• Brief: In full and unchanged, set down the entries that follow, with no images.

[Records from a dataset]
__________________________________________________

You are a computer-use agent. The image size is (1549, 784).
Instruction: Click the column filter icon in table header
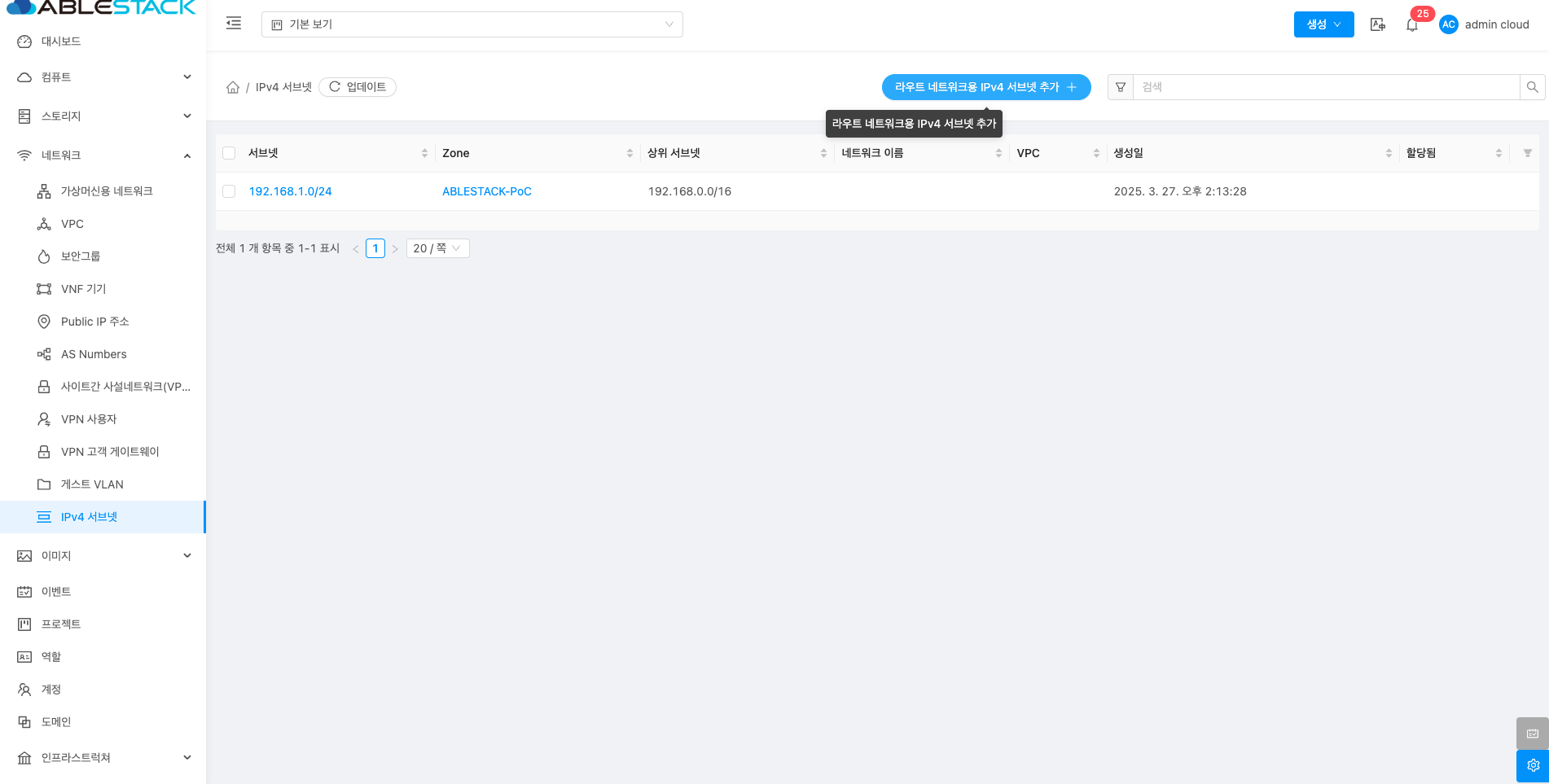tap(1527, 153)
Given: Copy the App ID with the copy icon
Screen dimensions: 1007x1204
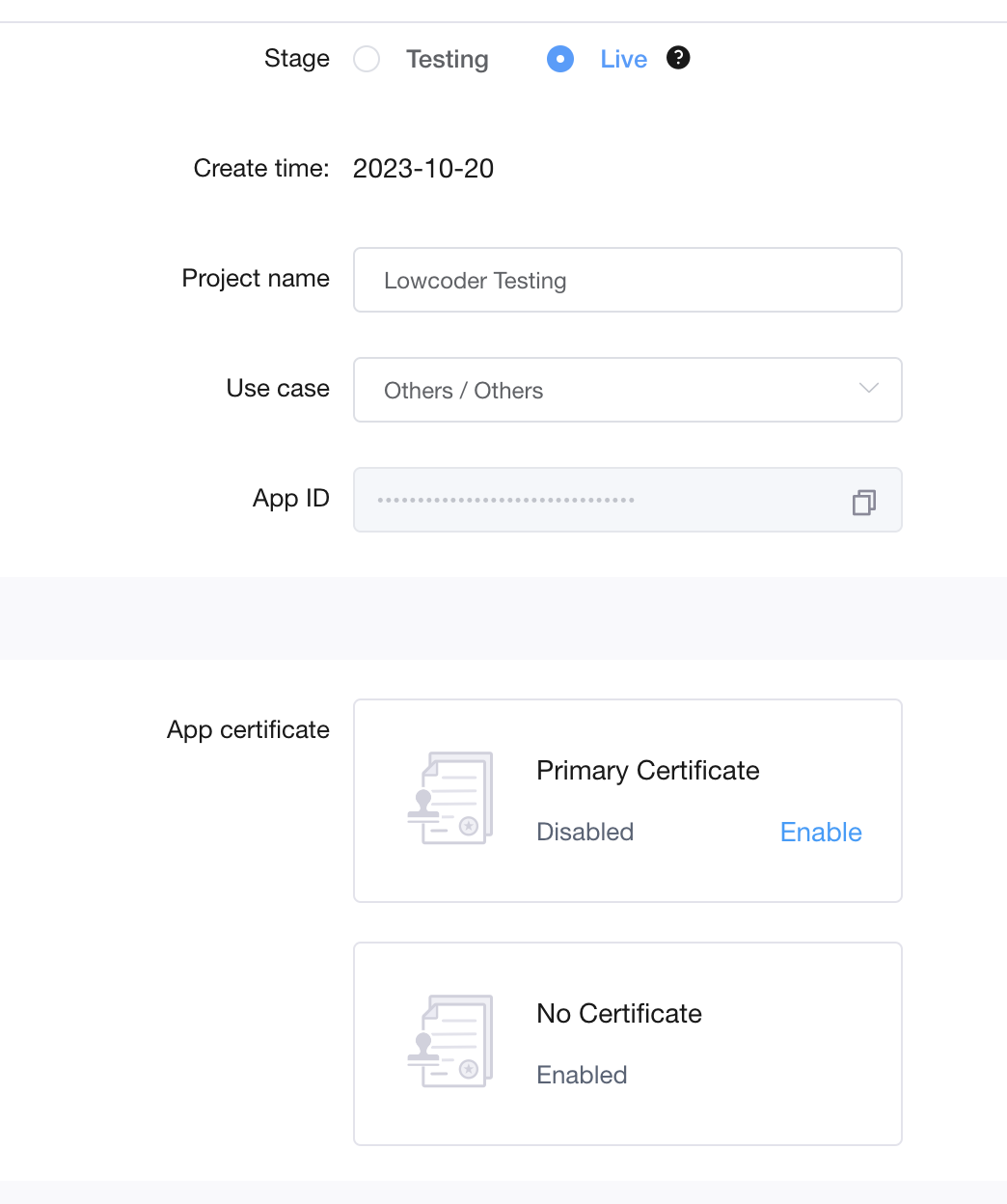Looking at the screenshot, I should (x=863, y=502).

__________________________________________________

• Result of the task:
You are a computer-use agent. The image size is (1549, 784).
Instruction: Click the column filter icon in table header
tap(1527, 153)
Given: Copy the App ID with the copy icon
Screen dimensions: 1007x1204
Looking at the screenshot, I should (x=863, y=502).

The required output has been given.